Nothing_El · Fantasie
Zu wenig Bewertungen
13 Chs

7

Selling is a God, buying is a God. And you, They have abandoned you. They let you fall into oblivion, yes, you:

The distant traveling of the unknown in the darkness: the drunkenness of the night in the air.

So drunk I am with the night, the air, and the trees

I have carried you, Sea, upon my forehead

You that carry no name, the journey to the unseen

Through you and in you, the whole universe is reduced to the circles of water: the tides of death and birth

And the silence of migrating birds

Between the poles.

Malena memperhatikan bagaimana Ghani di hadapannya, membuka tali merah pembatas pada sebuah pagar besi setinggi 3 meter dan lebar hanya 1 meter. Jalan menuju bukit paling tinggi di mana sebuah bangunan pendopo yang selalu menarik perhatian para pengunjung ingin kunjungi, tetapi tak bisa diakses karena bukan merupakan bagian dari sektor wisata.

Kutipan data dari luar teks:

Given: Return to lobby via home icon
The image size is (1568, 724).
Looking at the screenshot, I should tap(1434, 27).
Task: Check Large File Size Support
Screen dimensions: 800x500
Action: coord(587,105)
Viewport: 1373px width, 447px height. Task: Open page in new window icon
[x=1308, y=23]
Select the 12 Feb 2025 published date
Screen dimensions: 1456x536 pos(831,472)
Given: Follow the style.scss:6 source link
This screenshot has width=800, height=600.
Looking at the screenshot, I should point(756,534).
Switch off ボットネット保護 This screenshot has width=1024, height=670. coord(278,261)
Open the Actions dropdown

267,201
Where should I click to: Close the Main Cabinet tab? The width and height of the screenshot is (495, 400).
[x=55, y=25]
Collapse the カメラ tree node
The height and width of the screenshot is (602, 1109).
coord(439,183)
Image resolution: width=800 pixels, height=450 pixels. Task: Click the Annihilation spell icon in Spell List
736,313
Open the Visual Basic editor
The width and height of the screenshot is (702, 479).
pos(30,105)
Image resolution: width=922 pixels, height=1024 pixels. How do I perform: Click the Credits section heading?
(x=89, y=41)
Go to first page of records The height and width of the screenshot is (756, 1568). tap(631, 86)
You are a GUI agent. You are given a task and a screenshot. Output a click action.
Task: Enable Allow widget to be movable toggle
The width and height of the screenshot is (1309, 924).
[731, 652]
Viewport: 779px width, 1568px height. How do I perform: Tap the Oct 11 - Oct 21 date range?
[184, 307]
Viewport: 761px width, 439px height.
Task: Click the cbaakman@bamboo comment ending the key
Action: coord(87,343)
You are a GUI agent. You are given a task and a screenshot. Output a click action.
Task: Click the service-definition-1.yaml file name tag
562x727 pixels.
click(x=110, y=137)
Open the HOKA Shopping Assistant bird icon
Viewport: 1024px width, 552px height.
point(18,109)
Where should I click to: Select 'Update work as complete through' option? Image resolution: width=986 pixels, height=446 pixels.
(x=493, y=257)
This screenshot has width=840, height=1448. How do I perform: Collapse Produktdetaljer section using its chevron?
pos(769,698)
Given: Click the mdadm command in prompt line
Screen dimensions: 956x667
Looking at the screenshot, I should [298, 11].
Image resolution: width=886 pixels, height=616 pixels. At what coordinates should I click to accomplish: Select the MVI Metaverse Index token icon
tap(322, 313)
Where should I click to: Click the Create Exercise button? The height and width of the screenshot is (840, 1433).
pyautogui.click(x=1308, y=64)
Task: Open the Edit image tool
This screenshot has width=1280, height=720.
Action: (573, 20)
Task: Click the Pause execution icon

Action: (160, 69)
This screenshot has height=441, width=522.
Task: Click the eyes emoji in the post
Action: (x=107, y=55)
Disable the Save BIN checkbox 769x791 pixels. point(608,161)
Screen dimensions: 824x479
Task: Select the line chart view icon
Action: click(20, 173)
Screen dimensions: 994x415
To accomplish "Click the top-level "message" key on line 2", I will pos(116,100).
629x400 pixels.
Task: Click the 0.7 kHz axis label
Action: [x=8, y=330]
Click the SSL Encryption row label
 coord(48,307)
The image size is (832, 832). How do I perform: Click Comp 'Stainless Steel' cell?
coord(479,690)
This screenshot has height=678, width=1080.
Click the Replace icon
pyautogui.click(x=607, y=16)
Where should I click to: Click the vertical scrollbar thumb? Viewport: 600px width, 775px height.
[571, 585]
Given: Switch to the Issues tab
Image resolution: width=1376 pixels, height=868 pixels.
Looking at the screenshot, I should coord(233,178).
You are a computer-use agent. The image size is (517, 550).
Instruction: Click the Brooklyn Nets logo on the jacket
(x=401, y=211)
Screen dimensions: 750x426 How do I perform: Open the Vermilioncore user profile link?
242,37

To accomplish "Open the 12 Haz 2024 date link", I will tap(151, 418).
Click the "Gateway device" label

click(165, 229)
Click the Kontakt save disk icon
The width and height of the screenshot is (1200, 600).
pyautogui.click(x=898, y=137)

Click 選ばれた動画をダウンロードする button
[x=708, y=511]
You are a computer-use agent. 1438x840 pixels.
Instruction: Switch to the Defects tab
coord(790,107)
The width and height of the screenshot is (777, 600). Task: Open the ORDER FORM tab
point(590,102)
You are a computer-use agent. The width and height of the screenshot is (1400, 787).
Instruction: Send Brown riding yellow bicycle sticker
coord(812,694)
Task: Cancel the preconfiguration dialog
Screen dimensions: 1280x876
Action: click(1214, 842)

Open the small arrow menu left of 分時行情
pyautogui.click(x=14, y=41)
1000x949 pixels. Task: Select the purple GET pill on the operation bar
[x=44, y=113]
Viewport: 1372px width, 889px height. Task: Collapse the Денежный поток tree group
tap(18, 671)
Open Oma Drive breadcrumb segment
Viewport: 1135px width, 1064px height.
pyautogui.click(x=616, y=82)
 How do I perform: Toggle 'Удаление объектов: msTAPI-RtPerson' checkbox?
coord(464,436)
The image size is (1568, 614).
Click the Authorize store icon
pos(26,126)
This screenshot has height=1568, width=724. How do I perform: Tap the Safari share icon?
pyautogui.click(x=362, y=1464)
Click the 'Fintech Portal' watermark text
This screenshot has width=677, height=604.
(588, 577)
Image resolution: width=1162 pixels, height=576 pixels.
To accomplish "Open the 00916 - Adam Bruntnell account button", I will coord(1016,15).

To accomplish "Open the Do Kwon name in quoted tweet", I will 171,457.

Tempat yang mengharuskan mereka berjalan kaki selama kurang lebih 20 menit dengan melewati hutan kecil, kebun binatang mini, lalu menaiki tangga berjumlah setidaknya 100 lebih anak tangga. Dengan pemandangan terlalu indah sepanjang perjalanan

sudah lebih dari cukup memanjakan mata Malena yang tiada henti mengucap kagum dalam hati. Tempat yang begitu indah, dibesarkan oleh alam dan dirawat oleh kerapihan tangan manusia agaknya tidak selalu terkesan buruk seperti menghancurkan mereka untuk dibuat menjadi tempat wisata.

Dinding batu memiliki sulur tanaman yang panjang mengelilingi tembok, dan di sisi pagar batu tersebut terdapat sebuah papan bernomor 01 yang miliki alat akses kunci berkamera serta intercom. Sedangkan Ghani berdiri di depan pagar yang telah terbuka, mempersilahkan gestur pada Malena yang masih berdiri tenang dengan raut tak terbaca.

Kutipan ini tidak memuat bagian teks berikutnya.